Careers in Philanthropy

3, 4, 5

Students will describe career opportunities in the nonprofit sector.

Lesson Rating 
PrintTwo or More Forty-Five to Sixty-Minute Class Periods

The learner will:

  • compare/contrast businesses that are nonprofit and for profit.
  • determine if some local businesses are nonprofit or for profit.
  • Photographs or pictures of local businesses cut from periodicals (your local Chamber of Commerce publication will be a good source or use newspaper advertisements)
  • Unit Assessment: What Do You Know About Philanthropy? (Attachment One)


  1. Anticipatory Set: Ask students to define profit.

  2. A day or two in advance of the lesson, display pictures/photographs of local businesses. Display several of the pictures under the heading "For Profit" and several under the heading "Nonprofit." Good examples of nonprofits might be the local hospital, a church, public library, the United Way offices, etc. Prior to the lesson, remind students to look closely at the pictures and begin thinking about how the businesses are alike or different.

  3. As a whole group, ask students to comment about what the pictures may or may not have in common. Elicit comments referring to the purpose of each business and what happens to any money acquired by the various businesses.

  4. Have students create a Venn diagram. One circle is to be labeled "For Profit Businesses" and the other "Nonprofit Businesses." Students should have at least two items in each category and at least two items in the middle in which the circles overlap (characteristics that are the same in "profit" and "nonprofit" organizations).

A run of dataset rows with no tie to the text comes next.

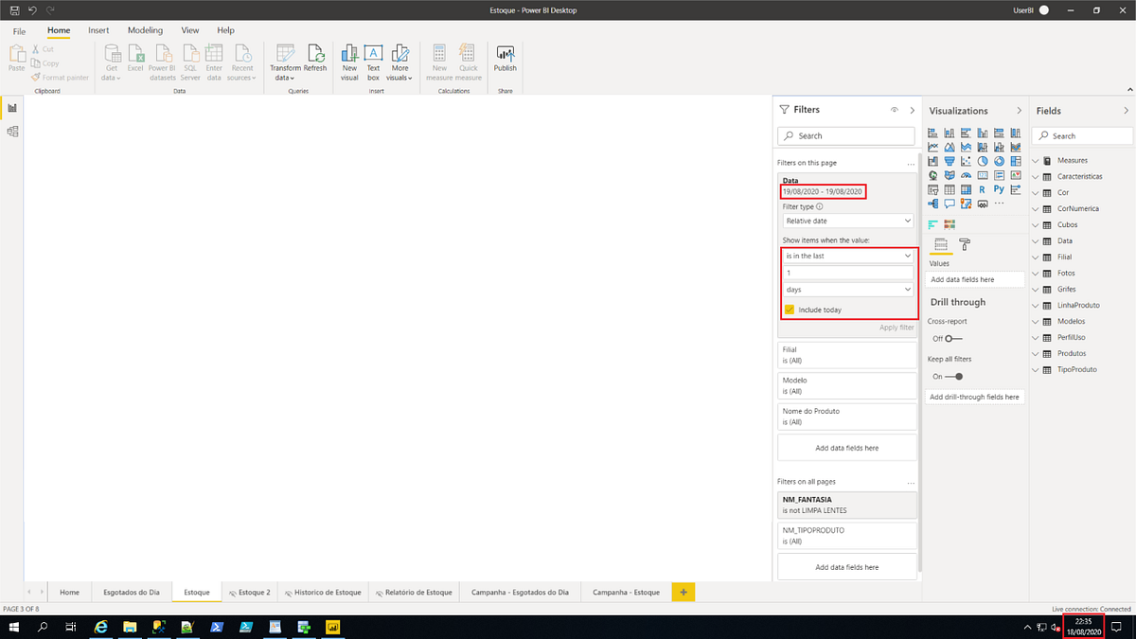Insert an R script visual
The image size is (1136, 639).
tap(982, 188)
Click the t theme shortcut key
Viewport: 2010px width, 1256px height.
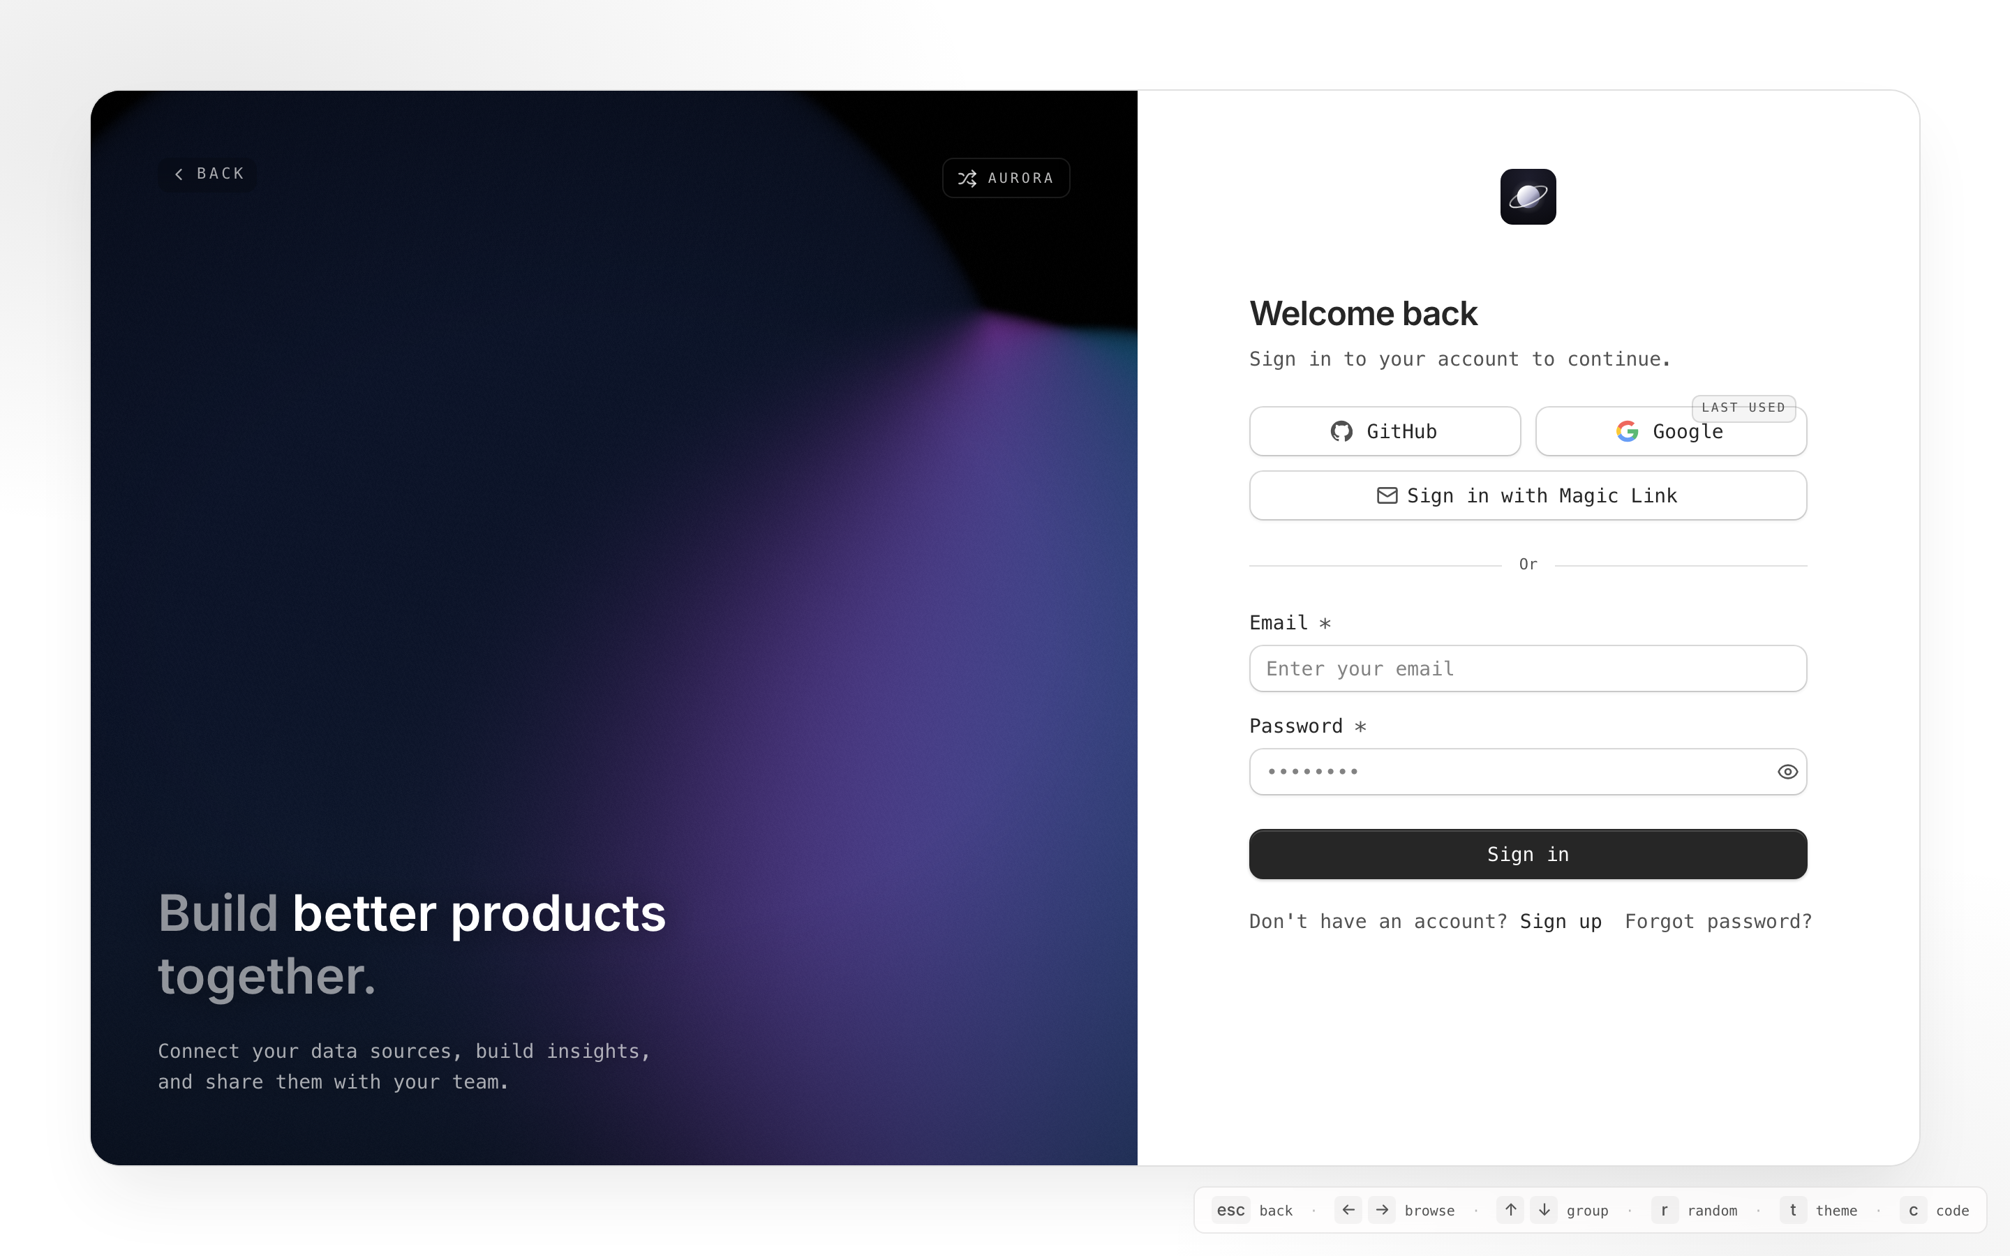click(x=1792, y=1210)
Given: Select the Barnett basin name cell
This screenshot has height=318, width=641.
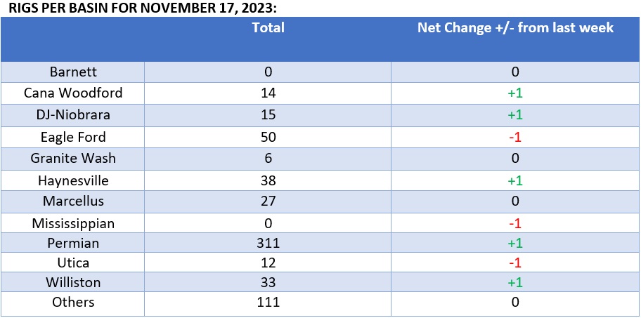Looking at the screenshot, I should pos(73,72).
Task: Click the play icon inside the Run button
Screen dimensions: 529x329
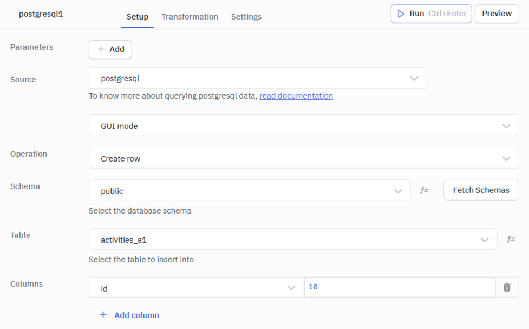Action: 401,13
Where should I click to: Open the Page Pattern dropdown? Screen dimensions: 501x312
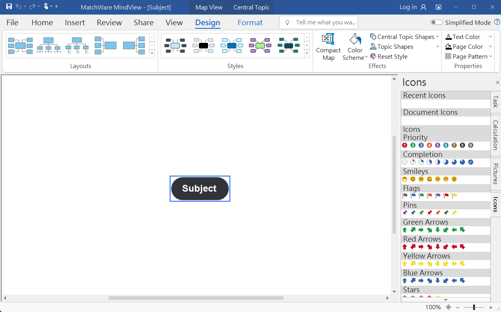[x=490, y=57]
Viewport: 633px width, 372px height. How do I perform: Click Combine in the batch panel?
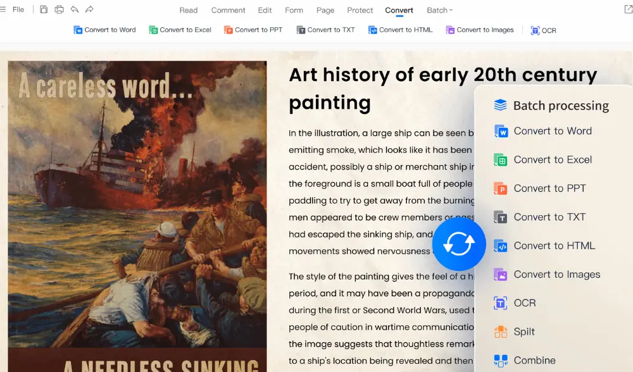click(534, 360)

Examples of answers in the "For Profit" area might include: the purpose is to make money; money is used to make more money; high profile advertising; and so on. In the "Nonprofit" area answers may be: money is used to help people; generally less aggressive advertising; holds fundraisers; etc. In the "Same" area answers may include: both make money; money is used to pay staff and buy supplies, both serve a purpose, and so forth.

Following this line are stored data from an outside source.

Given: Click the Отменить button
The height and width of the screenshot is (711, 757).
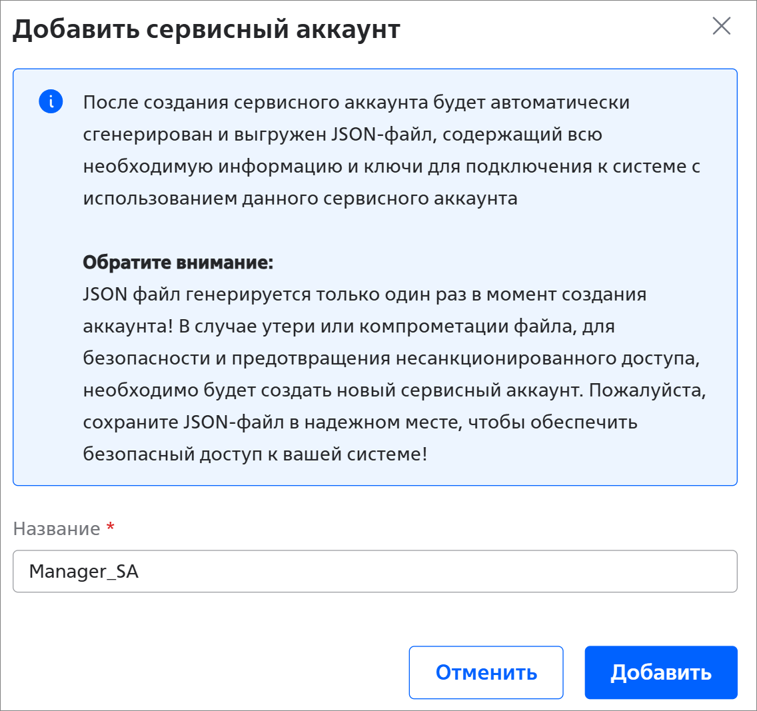Looking at the screenshot, I should [486, 672].
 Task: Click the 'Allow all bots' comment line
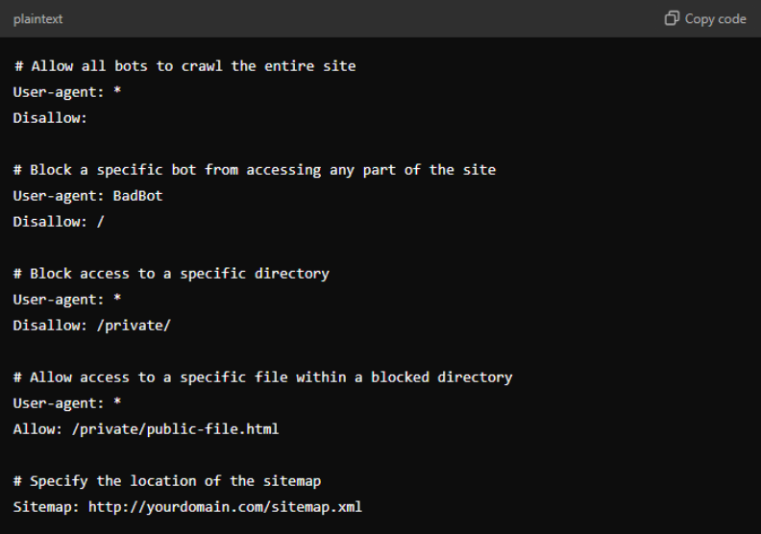184,66
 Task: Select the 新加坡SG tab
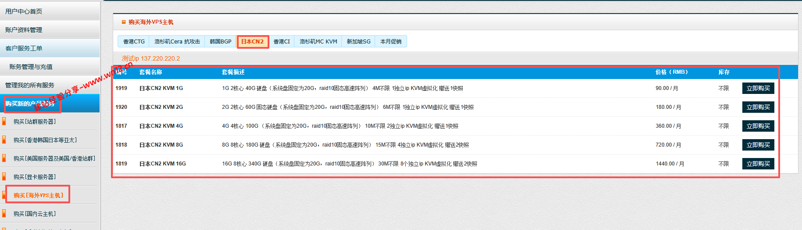(x=358, y=42)
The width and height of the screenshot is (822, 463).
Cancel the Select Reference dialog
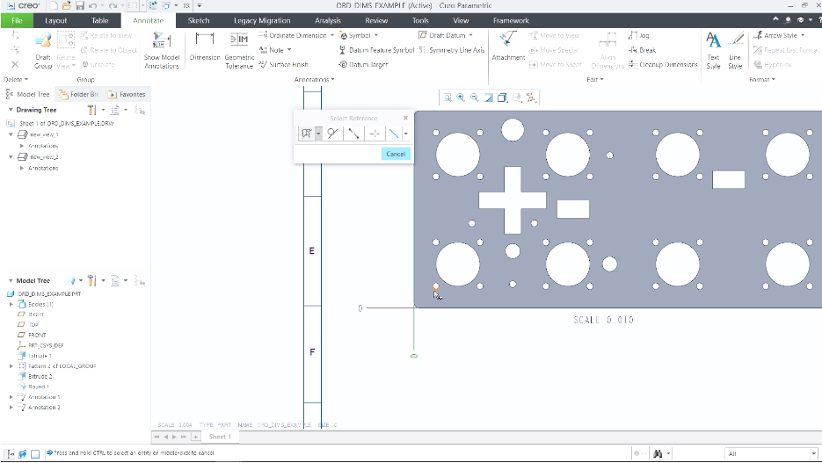pyautogui.click(x=396, y=154)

  5. Conduct a nonprofit "Career Fair." Arrange for three or four knowledgeable speakers, each representing a local nonprofit organization. Divide the class into three or four smaller groups (depending on the number of speakers). Each group will start with a different speaker. The time schedule will need to be closely followed. The format is as follows:

    • Each speaker may tell about his/her organization for ten minutes.
    • This will be followed by five minutes for student questions. During this time, the students may be asked to take notes on paper. (This is advisable, but optional, depending on the skill of your group.)
    • After fifteen minutes, the groups rotate, until all speakers have been heard.

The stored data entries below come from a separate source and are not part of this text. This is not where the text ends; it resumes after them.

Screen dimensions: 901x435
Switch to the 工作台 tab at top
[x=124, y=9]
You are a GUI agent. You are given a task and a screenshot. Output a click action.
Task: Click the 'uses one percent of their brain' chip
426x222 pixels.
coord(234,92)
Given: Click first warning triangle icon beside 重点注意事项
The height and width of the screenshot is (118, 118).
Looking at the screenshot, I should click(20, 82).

The students will be given a list (or pictures) of six local businesses. Three must be "For Profit" and three must be "Nonprofit." For each business, students will need to identify whether it is a "for-profit" or "not-for-profit" establishment, explain why, and indicate what the main purpose of the business is. This can be done informally, as a class discussion, or could be a written test depending on the skill level of the students.

Philanthropy Framework

  1. Strand PHIL.III Philanthropy and the Individual
    1. Standard PI 02. Careers In The Nonprofit Sector
      1. Benchmark E.2 Describe a job in the civil-society and for-profit sectors.